Les manquements répétés des locataires à leur obligation essentielle à l’égard du bailleur de régler les loyers et provisions sur charges sans justifier de raisons valables pouvant expliquer leur carence existante depuis plusieurs années malgré les différentes mises en demeure et un courrier émanant de Mme [L] [Y] en date du 29 juillet 2022 aux termes duquel elle propose un échéancier de remboursement, outre qu’ils révèlent leur mauvaise foi, sont constitutifs d’une faute qui a causé à M. [I] [S], privé d’une somme importante nécessaire au financement du logement donné en location, un préjudice financier direct et certain.
En l’espèce, il ressort des pièces versées que M. [I] [S] a dû engager des frais de recouvrement, puis une procédure judiciaire pour obtenir le paiement de l’arriéré de loyer et des réparations locatives. M. [O] [V] et Mme [L] [Y] ont donc causé au demandeur un préjudice certain et distinct de celui qui est réparé par les intérêts moratoires, le bailleur étant contraints de procéder à des avances de trésorerie et d’initier une procédure judiciaire. Il convient donc de condamner M. [O] [V] et Mme [L] [Y] in solidum au paiement de la somme de 500 euros à titre de dommages et intérêts.
Sur les demandes accessoires
M. [O] [V] et Mme [L] [Y], parties perdantes, seront condamnés in solidum aux dépens, par application de l’article 696 du code de procédure civile.
L’équité commande, par ailleurs, qu’ils soient condamnés in solidum à verser la somme de 1 500 euros à M. [I] [S] au titre de l’article 700 du code de procédure civile.

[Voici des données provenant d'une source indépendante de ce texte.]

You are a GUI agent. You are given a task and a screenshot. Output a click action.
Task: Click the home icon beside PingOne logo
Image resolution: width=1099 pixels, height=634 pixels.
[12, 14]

Conformément à l’article 514 du code de procédure civile, l’exécution provisoire des décisions de première instance est de droit et rien ne justifie, en l’espèce, qu’elle soit écartée.
PAR CES MOTIFS,
Le juge des contentieux de la protection, statuant après débats publics, par jugement mis à disposition au greffe, réputé contradictoire et en premier ressort,
CONDAMNE solidairement M. [O] [V] et Mme [L] [Y] à verser à M. [I] [S] la somme de 12 085 euros au titre de l’arriéré locatif, loyer du mois d’avril 2022 inclus,
DIT que cette somme portera intérêt au taux légal à compter du 2 avril 2024,
CONDAMNE solidairement M. [O] [V] et Mme [L] [Y] à verser à M. [I] [S] la somme de 480 euros au titre des réparations locatives,
CONDAMNE in solidum M. [O] [V] et Mme [L] [Y] à verser à M. [I] [S] la somme de 500 euros à titre de dommages-intérêts,
REJETTE le surplus des demandes,
CONDAMNE in solidum M. [O] [V] et Mme [L] [Y] à verser à M. [I] [S] la somme de 1 500 euros au titre de l’article 700 du code de procédure civile,
CONDAMNE in solidum M. [O] [V] et Mme [L] [Y] aux entiers dépens,
RAPPELLE que le présent jugement est exécutoire de droit à titre provisoire.
Ainsi jugé par mise à disposition au greffe le 19 novembre 2024, et signé par le juge et le greffier susnommés.